Isolation Forest

Isolation Forest (iForest) is a popular machine learning algorithm specifically designed for outlier/anomaly detection. It's efficient, scales well to high-dimensional data, and works on the principle that anomalies are easier to isolate than normal points.

How Isolation Forest Works (Outlier Detection)

· It constructs binary trees (isolation trees) by randomly selecting a feature and then randomly selecting a split value between the max and min of that feature.

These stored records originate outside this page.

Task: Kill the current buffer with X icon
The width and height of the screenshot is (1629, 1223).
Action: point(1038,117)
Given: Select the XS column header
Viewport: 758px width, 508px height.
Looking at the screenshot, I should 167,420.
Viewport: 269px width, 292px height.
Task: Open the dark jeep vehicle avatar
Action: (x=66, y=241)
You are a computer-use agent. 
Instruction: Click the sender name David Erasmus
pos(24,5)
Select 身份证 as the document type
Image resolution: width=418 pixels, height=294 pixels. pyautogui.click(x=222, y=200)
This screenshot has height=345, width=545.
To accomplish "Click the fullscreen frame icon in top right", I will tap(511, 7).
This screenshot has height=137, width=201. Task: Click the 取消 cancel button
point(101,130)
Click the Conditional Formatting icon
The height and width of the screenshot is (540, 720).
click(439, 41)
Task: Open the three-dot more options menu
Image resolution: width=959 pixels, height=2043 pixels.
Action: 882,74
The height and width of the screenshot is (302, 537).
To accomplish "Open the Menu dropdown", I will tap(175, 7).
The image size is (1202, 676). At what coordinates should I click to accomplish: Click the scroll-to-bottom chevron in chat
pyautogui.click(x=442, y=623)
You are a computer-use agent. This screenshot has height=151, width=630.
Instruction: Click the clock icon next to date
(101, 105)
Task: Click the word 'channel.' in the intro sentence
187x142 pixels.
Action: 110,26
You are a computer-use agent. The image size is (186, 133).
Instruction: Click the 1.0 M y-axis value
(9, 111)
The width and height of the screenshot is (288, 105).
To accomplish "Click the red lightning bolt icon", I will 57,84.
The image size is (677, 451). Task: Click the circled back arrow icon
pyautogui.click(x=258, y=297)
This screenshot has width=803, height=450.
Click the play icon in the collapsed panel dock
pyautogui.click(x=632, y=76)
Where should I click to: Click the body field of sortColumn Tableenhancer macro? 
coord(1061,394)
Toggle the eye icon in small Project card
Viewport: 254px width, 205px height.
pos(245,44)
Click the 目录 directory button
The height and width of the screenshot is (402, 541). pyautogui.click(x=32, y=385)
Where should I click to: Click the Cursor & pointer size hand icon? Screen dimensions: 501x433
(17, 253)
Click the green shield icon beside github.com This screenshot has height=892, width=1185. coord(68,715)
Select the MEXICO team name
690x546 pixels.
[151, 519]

· The idea: Anomalies get isolated quicker (fewer splits), so they have shorter path lengths in the tree.

· Aggregating across many trees gives an anomaly score between 0 and 1:

Closer to 1 → Likely anomaly.
Closer to 0.5 → Normal data.

Outlier Correction Approach

· Isolation Forest (iForest) is designed for detecting outliers, but it does not modify the data itself.

· To correct the detected outliers:

First, compute the median or mean of the values classified as normal (anomaly == 1) for each feature.
Then, replace the values identified as outliers (anomaly == -1) with the corresponding computed median or mean.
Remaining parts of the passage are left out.